◆ Task list ◆
[1] From the excerpt on EMU football, quote word for word the stretch from "That's probably a" through "was on LeFevour.".
[2] According to the excerpt on EMU football, how many points per game is EMU allowing at home?
[3] Name every team that the excerpt on EMU football says EMU has played, either on the road or at home.

** Excerpted text follows **

2) On paper your current season looks a lot like UB's 2007 year, close losses and competitive in the division but just not enough to get over the hump.
That's probably a fair comparison, though EMU had an easier non-conference schedule this year than Buffalo did in 2007 (which, hopefully, will lead to a better final record). Another key difference is that EMU is a run-first, run-second, and run-third team. Everything is built around the running game, from the offensive line (great at run blocking, mediocre in pass-protection) to the quarterback (142 pass attempts, 120 runs) to the receivers (just watch the blocks they throw). It gives me great hope for the future, because EMU is not heavily reliant on a single player the way Central Michigan was on LeFevour.
The defense is significantly improved also; what was the worst defense in the country the last two years is now one of the better MAC defenses. Part of this is driven by the offense -- and in fact, may be the reason for the offensive style -- which shortens games by keeping the clock moving by running, limiting turnovers by running, and lessening total possessions by putting together long drives on the ground. I was looking at the defensive splits for EMU this year, and they're allowing 36.8 points per game on the road (11th in the MAC) but just 16.4 points per game at home (third in the MAC). (Of course, that has a bit to do with the schedule also, since they've played at Michigan, at Penn State, and at Toledo while hosting Howard, Alabama State, and Akron.)

** End of Excerpted text **
** Data follows **

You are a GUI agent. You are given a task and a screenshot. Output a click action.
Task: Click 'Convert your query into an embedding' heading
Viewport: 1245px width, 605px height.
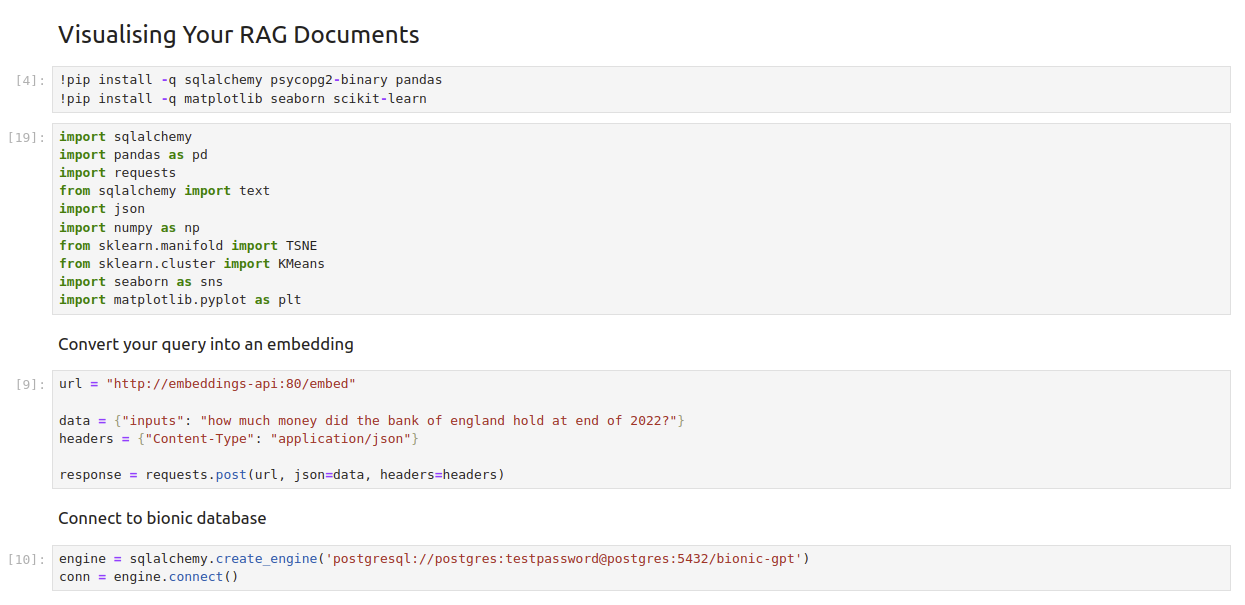pyautogui.click(x=205, y=344)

** End of Data **

◆ Responses by task ◆
[1]
That's probably a fair comparison, though EMU had an easier non-conference schedule this year than Buffalo did in 2007 (which, hopefully, will lead to a better final record). Another key difference is that EMU is a run-first, run-second, and run-third team. Everything is built around the running game, from the offensive line (great at run blocking, mediocre in pass-protection) to the quarterback (142 pass attempts, 120 runs) to the receivers (just watch the blocks they throw). It gives me great hope for the future, because EMU is not heavily reliant on a single player the way Central Michigan was on LeFevour.

[2] 16.4 points per game.

[3] Michigan, Penn State, Toledo, Howard, Alabama State, Akron